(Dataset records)

----------------

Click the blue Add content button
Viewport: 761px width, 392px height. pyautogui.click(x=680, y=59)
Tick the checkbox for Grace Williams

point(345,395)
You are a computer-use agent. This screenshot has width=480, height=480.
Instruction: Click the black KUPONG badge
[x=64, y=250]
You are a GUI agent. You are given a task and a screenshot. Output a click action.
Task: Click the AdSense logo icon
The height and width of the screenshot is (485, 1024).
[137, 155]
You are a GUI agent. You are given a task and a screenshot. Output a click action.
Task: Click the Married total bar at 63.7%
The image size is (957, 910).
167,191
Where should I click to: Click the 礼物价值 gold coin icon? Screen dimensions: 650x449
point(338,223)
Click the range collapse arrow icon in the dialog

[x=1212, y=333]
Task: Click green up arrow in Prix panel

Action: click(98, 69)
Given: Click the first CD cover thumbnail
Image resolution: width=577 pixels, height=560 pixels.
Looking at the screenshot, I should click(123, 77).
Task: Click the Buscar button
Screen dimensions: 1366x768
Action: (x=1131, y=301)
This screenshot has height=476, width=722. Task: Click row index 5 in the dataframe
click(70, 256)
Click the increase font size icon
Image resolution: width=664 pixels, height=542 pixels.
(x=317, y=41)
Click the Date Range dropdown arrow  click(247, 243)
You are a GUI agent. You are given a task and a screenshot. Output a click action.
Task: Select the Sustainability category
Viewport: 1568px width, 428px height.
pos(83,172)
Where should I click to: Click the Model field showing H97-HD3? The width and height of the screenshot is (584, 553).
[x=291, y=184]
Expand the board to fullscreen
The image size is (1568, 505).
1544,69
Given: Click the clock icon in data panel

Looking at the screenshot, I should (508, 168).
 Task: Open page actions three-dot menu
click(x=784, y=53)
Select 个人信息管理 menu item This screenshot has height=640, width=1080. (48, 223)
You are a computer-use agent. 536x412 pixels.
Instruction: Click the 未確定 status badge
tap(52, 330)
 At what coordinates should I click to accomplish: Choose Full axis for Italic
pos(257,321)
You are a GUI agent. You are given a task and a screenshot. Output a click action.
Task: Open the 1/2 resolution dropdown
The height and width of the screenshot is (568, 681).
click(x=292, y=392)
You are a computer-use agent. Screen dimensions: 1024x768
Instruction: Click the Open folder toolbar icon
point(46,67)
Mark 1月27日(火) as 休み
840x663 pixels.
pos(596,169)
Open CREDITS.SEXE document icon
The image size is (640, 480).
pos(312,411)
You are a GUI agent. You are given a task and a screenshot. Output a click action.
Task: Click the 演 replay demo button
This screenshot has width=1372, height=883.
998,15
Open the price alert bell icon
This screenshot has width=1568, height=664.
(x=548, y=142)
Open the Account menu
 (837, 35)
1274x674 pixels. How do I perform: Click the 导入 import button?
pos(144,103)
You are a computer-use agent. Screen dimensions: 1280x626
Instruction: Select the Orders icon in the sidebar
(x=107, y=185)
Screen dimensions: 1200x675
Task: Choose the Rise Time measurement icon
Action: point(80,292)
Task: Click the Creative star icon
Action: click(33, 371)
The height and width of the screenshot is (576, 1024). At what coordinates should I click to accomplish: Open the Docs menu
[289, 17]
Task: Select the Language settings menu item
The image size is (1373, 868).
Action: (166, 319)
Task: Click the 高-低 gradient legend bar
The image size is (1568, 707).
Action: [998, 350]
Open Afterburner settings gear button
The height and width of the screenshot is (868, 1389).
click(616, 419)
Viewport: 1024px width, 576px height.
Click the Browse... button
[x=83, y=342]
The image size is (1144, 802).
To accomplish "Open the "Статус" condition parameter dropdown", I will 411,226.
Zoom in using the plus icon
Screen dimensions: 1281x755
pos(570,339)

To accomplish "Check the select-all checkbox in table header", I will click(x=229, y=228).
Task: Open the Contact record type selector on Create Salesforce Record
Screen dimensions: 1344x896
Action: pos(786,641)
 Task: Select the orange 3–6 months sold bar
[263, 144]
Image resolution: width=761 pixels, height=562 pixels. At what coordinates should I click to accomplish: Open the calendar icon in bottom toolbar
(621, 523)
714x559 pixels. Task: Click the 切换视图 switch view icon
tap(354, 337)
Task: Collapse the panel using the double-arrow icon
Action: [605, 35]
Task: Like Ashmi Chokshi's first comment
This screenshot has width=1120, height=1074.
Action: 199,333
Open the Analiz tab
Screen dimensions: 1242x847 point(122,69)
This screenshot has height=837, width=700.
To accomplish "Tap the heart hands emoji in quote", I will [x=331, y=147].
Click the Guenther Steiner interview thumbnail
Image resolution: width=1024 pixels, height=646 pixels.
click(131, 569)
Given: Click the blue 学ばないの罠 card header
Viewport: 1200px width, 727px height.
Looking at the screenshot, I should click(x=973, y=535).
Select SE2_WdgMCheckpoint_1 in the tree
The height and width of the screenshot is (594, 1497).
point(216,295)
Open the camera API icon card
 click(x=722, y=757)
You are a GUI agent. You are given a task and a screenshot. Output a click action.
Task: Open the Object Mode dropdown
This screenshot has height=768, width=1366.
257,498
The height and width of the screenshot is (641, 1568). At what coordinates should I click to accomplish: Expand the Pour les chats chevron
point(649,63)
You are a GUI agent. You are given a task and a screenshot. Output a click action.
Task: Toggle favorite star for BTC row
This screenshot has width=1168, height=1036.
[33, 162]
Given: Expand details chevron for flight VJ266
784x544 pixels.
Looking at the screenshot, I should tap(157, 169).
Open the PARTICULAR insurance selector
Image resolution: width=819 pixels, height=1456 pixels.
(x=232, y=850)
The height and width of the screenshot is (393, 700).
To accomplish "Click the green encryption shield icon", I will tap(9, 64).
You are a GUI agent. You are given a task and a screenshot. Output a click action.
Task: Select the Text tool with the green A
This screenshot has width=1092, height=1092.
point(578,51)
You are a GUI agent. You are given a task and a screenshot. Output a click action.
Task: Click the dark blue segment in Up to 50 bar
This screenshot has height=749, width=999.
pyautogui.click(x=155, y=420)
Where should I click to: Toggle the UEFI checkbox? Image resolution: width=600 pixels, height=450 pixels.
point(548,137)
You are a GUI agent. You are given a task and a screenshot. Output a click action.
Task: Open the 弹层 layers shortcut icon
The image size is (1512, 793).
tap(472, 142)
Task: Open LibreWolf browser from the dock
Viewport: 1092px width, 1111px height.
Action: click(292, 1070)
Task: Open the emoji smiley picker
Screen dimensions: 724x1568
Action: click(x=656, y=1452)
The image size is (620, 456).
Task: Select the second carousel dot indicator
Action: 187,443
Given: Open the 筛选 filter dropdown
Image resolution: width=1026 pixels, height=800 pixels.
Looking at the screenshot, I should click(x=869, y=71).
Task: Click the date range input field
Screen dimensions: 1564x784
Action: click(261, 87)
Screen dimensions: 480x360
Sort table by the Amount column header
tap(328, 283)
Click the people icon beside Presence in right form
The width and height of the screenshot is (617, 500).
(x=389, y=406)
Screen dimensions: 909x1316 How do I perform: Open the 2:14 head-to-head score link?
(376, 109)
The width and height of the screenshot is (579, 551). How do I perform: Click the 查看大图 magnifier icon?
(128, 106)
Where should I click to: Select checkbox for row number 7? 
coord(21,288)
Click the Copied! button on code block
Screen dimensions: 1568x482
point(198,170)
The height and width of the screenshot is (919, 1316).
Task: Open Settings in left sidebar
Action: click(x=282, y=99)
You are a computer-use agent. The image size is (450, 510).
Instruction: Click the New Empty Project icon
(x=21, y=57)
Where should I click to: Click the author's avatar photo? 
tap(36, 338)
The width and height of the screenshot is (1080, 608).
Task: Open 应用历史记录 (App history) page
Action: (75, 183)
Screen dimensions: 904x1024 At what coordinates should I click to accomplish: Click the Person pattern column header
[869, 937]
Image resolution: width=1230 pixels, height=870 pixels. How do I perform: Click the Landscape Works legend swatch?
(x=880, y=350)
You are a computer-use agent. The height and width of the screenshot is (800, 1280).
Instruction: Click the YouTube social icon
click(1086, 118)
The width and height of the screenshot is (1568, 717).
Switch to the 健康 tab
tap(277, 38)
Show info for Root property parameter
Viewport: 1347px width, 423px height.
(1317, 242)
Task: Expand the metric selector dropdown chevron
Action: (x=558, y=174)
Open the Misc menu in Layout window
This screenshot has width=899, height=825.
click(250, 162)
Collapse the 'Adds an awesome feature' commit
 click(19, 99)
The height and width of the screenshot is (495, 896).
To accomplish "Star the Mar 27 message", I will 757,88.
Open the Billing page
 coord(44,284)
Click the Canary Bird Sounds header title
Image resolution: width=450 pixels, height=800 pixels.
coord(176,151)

----------------

* PROBLEM TO WORK ON: Your response should be the lines of the entries above that include the string "emoji".

* OUTPUT FOR THIS TASK:
To accomplish "Tap the heart hands emoji in quote", I will [x=331, y=147].
Task: Open the emoji smiley picker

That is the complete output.